A brief and simple flag raising ceremony was held on 10 September. Capt. H. B. Grow, USNR, in the presence of the Japanese garrison and a landing force from Wingfield, read the proclamation; copies written in Japanese were distributed to the Japanese garrison. The United States flag was raised over the atoll and colors were sounded, while a detachment of officers, sailors, and marines stood at attention with the Japanese, who also joined in saluting the flag. Wingfield fired a 21-gun salute as the colors reached the top of the flagpole.

During the next six days, Wingfield supervised Japanese compliance with the terms of surrender. On 16 September, the ship got underway to a new anchorage off Engenben Island to allow minesweepers to clear Toroa Anchorage. Meanwhile, she continued to receive Japanese arms on board; and, on 26 September, she transported 56 ill Japanese to Mille for evacuation to Japan. The next day, Toroa Anchorage and Enijun Channel were declared free of mines; and Wingfield returned to supervise the garrison until 1 November when a Japanese evacuation ship came to anchor and evacuated 163 Japanese Army personnel of the Maloelap garrison.

Wingfield got underway on 2 November, touching at Majuro Atoll to unload medical equipment, and thence proceeded to Kwajalein lagoon where she embarked Navy veterans for transportation to the United States. She put to sea from Kwajalein Atoll on 7 December 1945 and steamed by way of Pearl Harbor and San Diego, California, to arrive in the Boston Naval Shipyard on 25 January 1946.

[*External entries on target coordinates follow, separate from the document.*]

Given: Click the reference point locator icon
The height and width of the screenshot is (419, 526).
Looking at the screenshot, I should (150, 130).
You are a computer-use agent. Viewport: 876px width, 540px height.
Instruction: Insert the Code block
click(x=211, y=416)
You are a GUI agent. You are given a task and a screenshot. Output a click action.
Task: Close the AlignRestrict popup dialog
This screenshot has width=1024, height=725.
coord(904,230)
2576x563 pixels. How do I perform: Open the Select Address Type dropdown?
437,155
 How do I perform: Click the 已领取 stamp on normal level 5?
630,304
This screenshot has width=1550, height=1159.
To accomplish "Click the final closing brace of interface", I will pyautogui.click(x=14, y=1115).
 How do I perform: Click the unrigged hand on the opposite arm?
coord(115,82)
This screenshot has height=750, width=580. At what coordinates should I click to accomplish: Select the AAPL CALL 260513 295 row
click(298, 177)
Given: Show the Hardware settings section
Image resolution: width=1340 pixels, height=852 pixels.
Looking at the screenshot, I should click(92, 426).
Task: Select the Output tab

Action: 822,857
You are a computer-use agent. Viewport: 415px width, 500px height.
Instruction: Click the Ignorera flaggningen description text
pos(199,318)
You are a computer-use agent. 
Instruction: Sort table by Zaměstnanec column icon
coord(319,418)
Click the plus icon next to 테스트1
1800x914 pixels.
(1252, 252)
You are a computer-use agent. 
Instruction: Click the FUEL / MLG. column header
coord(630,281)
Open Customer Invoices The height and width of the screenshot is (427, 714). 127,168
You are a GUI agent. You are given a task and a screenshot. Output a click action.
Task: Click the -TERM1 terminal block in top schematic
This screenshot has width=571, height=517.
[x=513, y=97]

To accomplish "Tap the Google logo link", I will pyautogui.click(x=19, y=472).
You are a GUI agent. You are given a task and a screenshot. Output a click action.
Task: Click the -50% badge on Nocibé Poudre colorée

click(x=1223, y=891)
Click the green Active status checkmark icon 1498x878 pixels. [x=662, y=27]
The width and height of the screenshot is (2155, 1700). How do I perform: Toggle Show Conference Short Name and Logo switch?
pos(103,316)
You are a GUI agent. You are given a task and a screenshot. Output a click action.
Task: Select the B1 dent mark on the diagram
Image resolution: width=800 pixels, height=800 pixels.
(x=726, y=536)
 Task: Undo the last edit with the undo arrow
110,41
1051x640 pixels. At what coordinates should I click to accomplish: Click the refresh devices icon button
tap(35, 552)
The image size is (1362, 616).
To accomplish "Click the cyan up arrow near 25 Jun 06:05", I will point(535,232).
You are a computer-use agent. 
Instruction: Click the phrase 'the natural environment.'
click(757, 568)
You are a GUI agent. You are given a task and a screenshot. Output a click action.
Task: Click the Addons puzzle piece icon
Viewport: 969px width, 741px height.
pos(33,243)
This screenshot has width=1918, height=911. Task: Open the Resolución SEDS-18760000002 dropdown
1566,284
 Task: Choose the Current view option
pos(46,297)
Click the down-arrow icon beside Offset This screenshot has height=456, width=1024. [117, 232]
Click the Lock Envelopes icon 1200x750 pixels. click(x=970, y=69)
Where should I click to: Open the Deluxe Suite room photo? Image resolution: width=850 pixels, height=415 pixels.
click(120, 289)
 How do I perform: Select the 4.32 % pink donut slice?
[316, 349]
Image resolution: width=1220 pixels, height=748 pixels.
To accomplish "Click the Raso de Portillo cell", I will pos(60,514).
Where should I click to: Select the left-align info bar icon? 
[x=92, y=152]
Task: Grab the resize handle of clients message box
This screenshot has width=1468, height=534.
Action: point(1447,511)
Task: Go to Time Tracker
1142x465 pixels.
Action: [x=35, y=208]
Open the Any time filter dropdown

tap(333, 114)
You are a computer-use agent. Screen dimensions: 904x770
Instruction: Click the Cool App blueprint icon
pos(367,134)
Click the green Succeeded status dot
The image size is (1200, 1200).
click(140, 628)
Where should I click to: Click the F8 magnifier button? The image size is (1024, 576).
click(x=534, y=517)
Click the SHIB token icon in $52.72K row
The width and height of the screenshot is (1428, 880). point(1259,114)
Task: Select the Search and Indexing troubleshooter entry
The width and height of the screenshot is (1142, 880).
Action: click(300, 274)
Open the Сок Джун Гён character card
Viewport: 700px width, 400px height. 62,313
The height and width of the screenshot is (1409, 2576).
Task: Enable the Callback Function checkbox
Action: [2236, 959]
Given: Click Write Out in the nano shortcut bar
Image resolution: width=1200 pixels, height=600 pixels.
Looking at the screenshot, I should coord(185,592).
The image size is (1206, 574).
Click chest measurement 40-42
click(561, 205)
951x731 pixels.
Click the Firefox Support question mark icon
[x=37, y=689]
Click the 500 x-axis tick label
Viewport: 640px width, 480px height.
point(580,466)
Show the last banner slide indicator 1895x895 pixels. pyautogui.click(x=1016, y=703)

== Post-War deactivation and decommissioning ==
After repairs and dock trials, she stood out of Boston harbor on 17 February and reported to Green Cove Springs, Florida, on 20 February 1946 for inactivation. She was placed out of commission, in reserve, on 15 June 1946 and assigned to the Florida Group of the Atlantic Reserve Fleet.

Wingfield was transferred to the Government of France on 10 September 1950, under terms of the Military Assistance Program. She served the French Navy as Sakalave (F-720). She was scrapped in 1960.